Our class started with some balance practice to warm up, and then about 30 minutes of rolling and more types of quadrapedal movement than I ever thought possible. After the first 30 minutes, it was on to vaulting, where we learned a few basic types of vaults and got lots and lots of practice in. It was interesting to see my dominant side tendencies and the ridiculous amounts of startle that set in when they asked me to switch sides. Another 30 minutes later, we went in to jump practice, and combined vaults with jumps.
Lastly, we headed a block away, and did a final conditioning workout. We had to crawl backwards up the stairs (head facing downward) and then forward back down. That was followed by a bunch of jumping up the stairs and sprinting down, and last, but not least, sprinting BOTH up and down.

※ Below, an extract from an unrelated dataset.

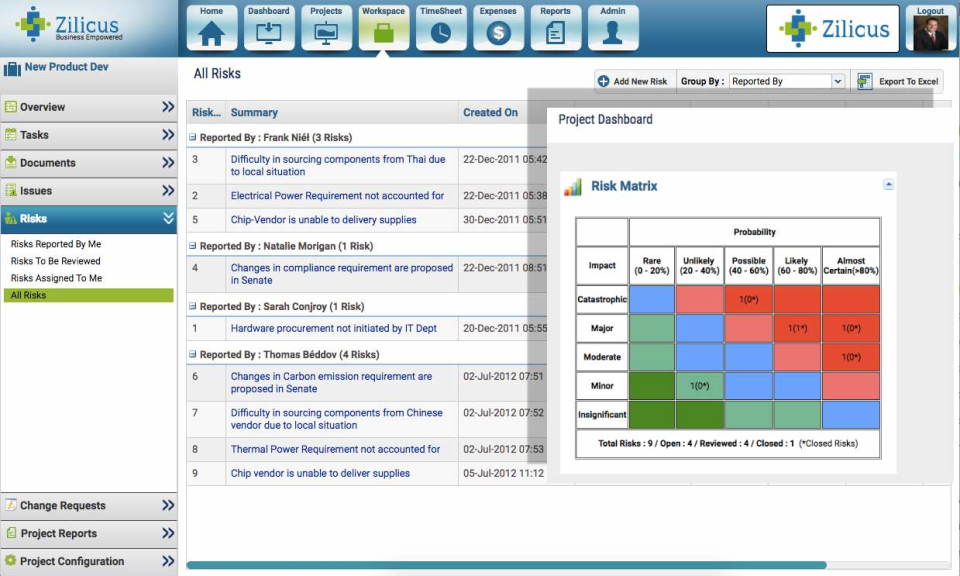The height and width of the screenshot is (576, 960).
Task: Select the Expenses dollar icon
Action: point(498,33)
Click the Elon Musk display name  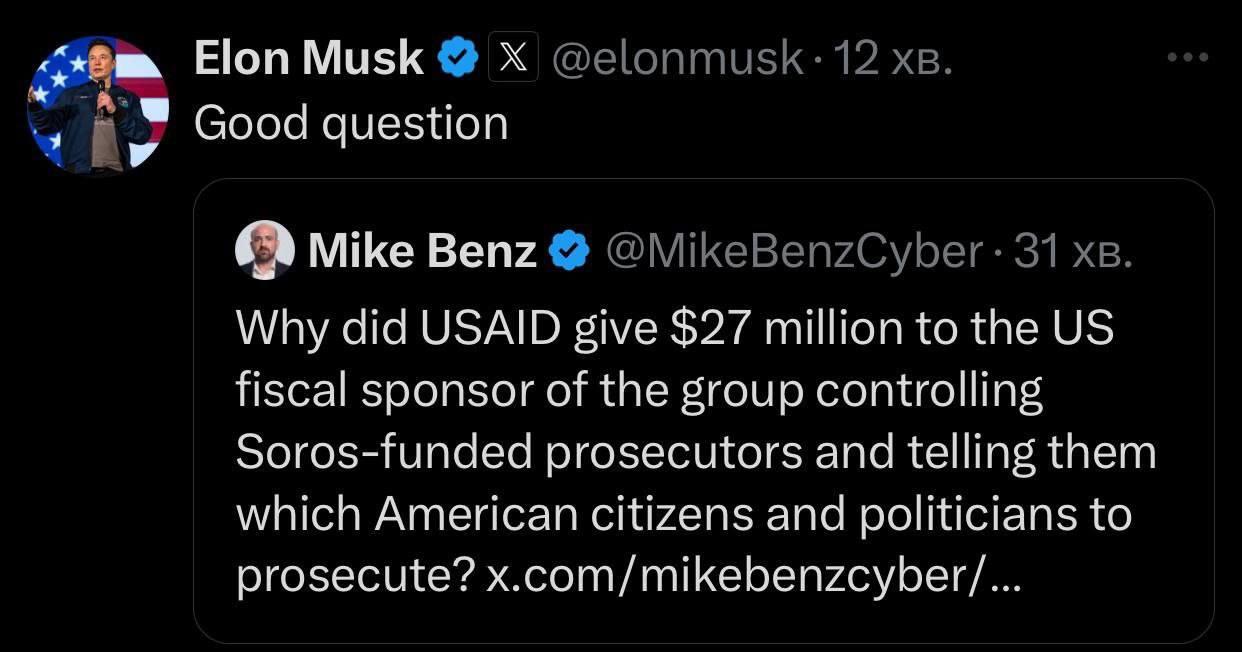(x=308, y=59)
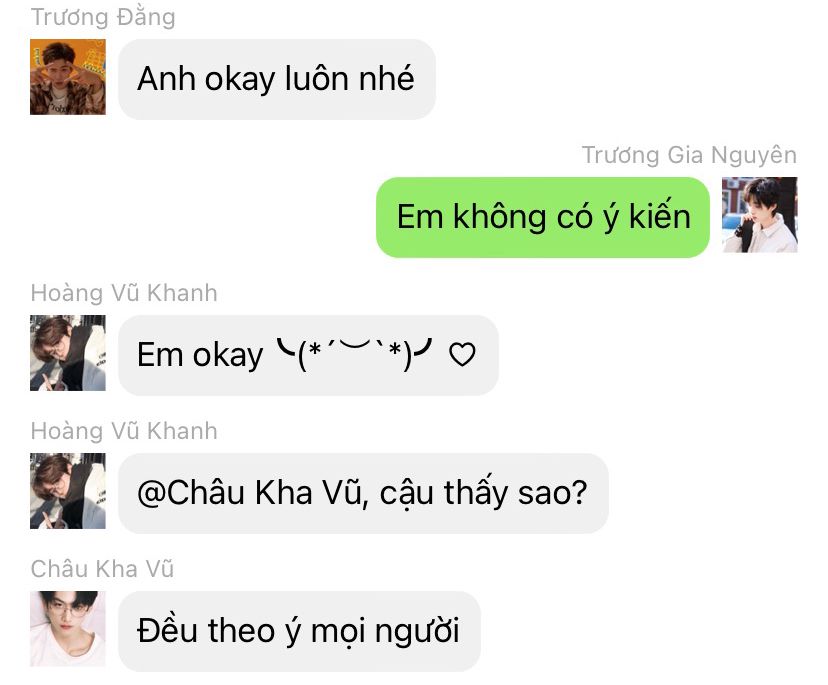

A few personal surprises came out of the class. First, even though I have considerably more mobility than I ever had in my life, I need some serious work in terms of developing my flexion so that I can do the quadrapedal movements required for the sport. Second, even though I have quite a bit of upper body strength, I’m definitely not where I should really be to be able to do this. Working on the quadrapedal movements will definitely help.
What was super-cool about it is that the Z-Health S-Phase plyo work definitely fits in well with this. Most of the ground work is all maximal and sub-max plyos. My jumping practice and existing mobility work meant that I wasn’t going to get hurt.
I’m really looking forward to returning to more classes and incorporating much of this in to my S-Phase training.